Ci si riferisce a quello che lo stesso autore ha segnalato, a suo modo difeso, e più volte raccontato all’interno del personalissimo e potente orizzonte realistico-visionario della sua intera carriera. Vale a dire il sempre autoproclamato provincialismo riminese; una sorta di neologismo che certo non può essere equiparato né alla parola paparazzo e neanche al termine felliniano, ma che in qualche modo fotografa e mette a fuoco un aspetto per molti aspetti inedito della magia e della poetica del regista autore de I vitelloni. Nato, appunto, a Rimini nel 1920 ha esibito la propria provenienza geografico-culturale come una cifra stilistica e ispirativa senza la quale – analogamente, per esempio, alle musiche dell’amico Nino Rota – il suo cinema sarebbe stato molto diverso. 

E se dunque del borgo riminese e della Romagna abbiamo moltissime tracce indelebili nei film, come per esempio nell’emblematico Amarcord, non considerando il Lazio e Roma/Cinecittà per ovvie e scontate ragioni di location, forse restava una sola provincia, o per meglio dire, una regione con la quale Fellini ha interagito in molte occasioni, e questa regione è il Veneto nei suoi “incontri ravvicinati” con alcune località, con artisti, attori e attrici, persone, personaggi storici, amici e studiosi, con le diverse inflessioni dei dialetti veneti e certamente anche con Venezia.

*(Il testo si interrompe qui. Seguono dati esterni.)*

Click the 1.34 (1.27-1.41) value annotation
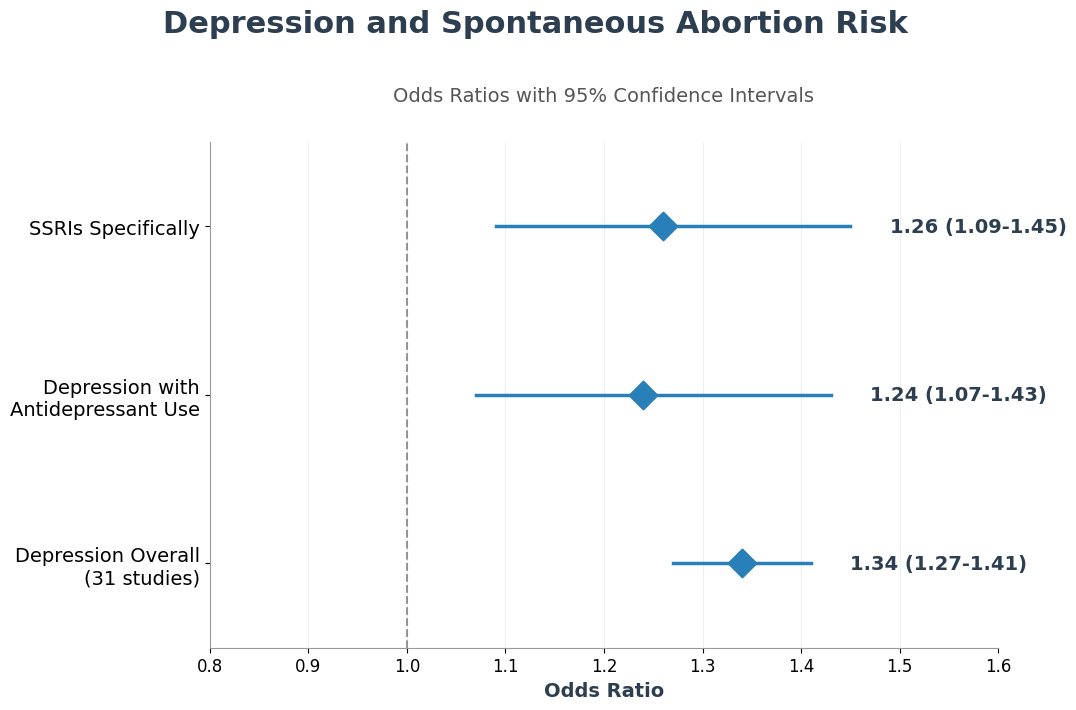 pyautogui.click(x=937, y=564)
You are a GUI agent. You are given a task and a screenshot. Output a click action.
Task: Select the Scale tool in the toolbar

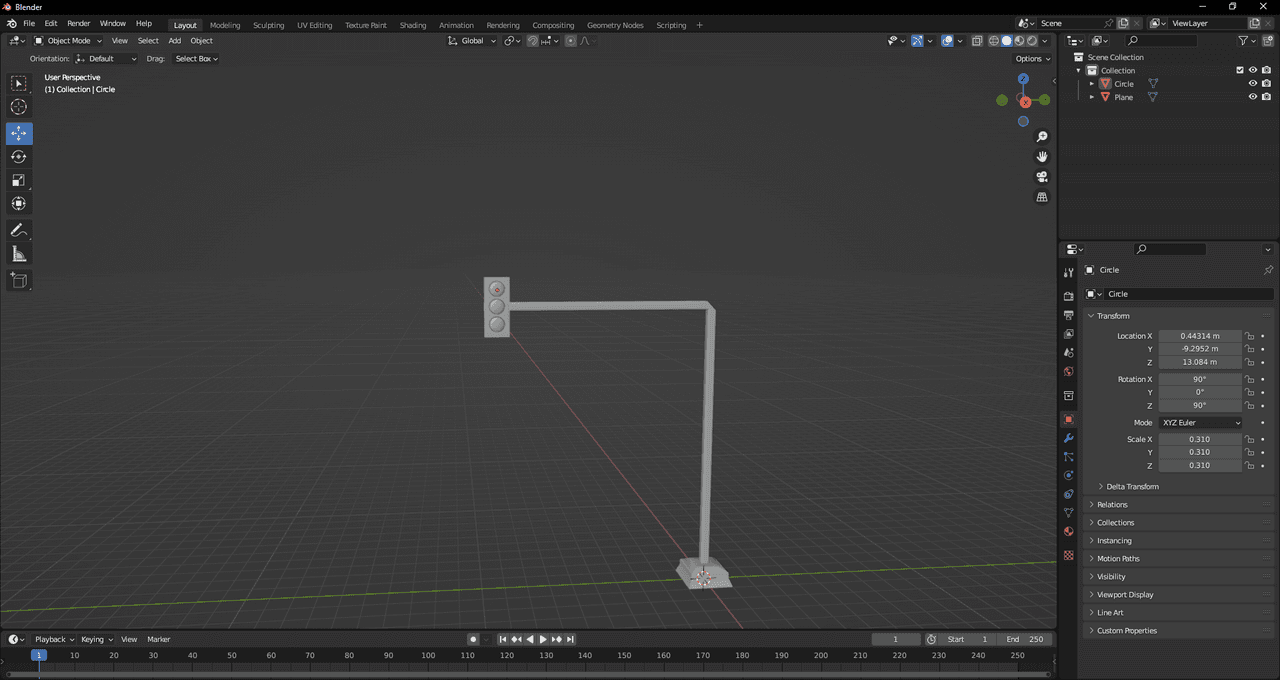(19, 180)
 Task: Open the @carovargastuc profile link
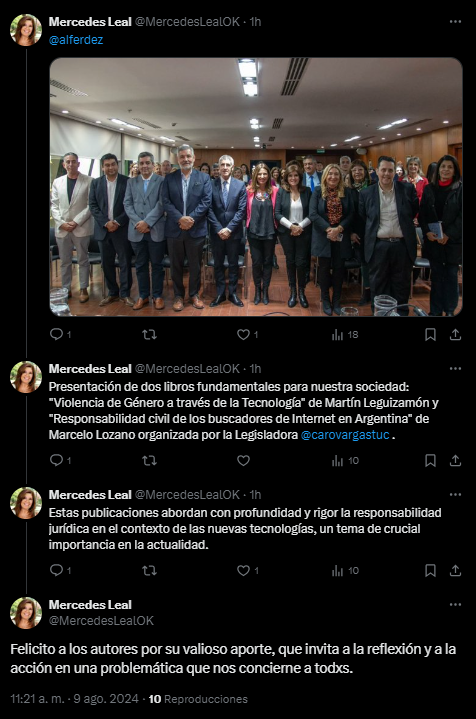[x=345, y=435]
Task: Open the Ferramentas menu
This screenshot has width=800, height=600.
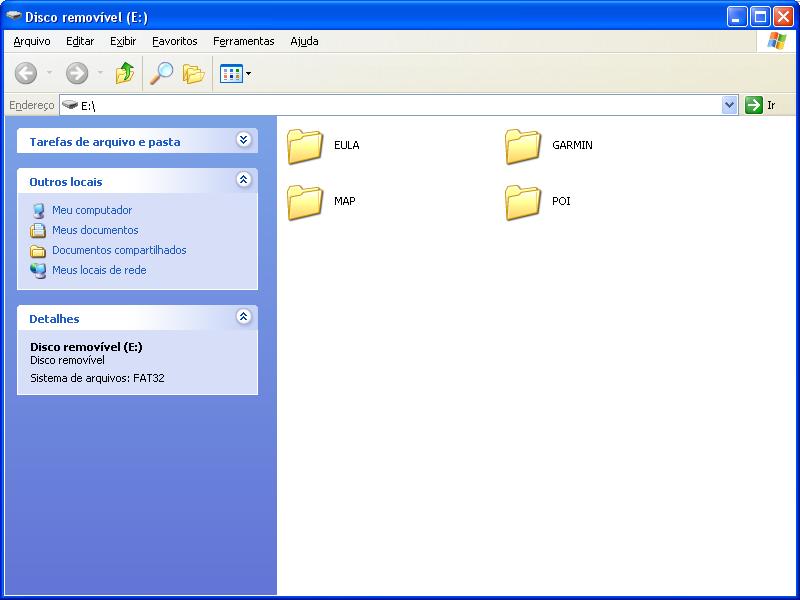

Non per una immotivata autocitazione, ma in un mio recente saggio dal titolo Venezia e il Veneto nell’immaginario di Federico Fellini (Il Poligrafo, 2024) si ripercorre la filmografia felliniana dalla quale emergono le molteplici presenze, le atmosfere, i temi, gli spazi e le narrazioni anche linguistiche dei luoghi veneti spesso visitati di persona, ma soprattutto con la fantasia, dall’autore del Casanova; luoghi della memoria – vera, ma più spesso reinventata – in una sincera e riconoscente attestazione di simpatia e affezione, oppure di disagio. Come, per l’appunto, a proposito delle difficoltà incontrate nel girare la storia dell’avventuriero e scrittore veneziano della quale il nostro regista vuole, riuscendoci pienamente, smontare e distruggere il mito stereotipato del settecentesco veneziano. 

Per molti anni Fellini ha pensato a Venezia come luogo mentale e spazio fisico “altro” rispetto alla modernità e lo immaginava come una entità privilegiata della fascinazione visuale dentro cui ambientare le sue storie. Soprattutto sulla fine degli anni Settanta, ovvero dopo Il Casanova, il regista ossessivamente pensava alla città, si documentava e consultava sovente gli amici e studiosi Carlo Della Corte (Venezia, 1930-2000), Tiziano Risso, Andrea Zanzotto (Pieve di Soligo, 1921-2011) e parecchi altri intellettuali, giornalisti, scrittori come il vicentino-trevigiano Goffredo Parise (1929-1986), collaboratore, insieme a Brunello Rondi, per Le tentazioni del dottor Antonio e lo scrittore romano, ma veneziano d’adozione, Daniele Del Giudice. Scrive un soggetto, Venezia, per misurarsi con la contraddizione per la quale sosteneva che era impossibile fare un film sulla città dei dogi, un set sempre attivo, una non-dimensione terrestre e acquatica allo stesso tempo, onirica, decadente e pseudo-romantica, tutti elementi che depongono, a suo dire, a favore dell’idea di non fare un film su Venezia, una città che è praticamente un film già pronto. E però, essendone attratto, per molti anni Fellini, lo si ripete intenzionalmente, ha pensato a Venezia come magico luogo mentale e dimensione fisica aliena rispetto alla modernità e lo immaginava come entità privilegiata della fascinazione dentro cui ambientare le sue storie. 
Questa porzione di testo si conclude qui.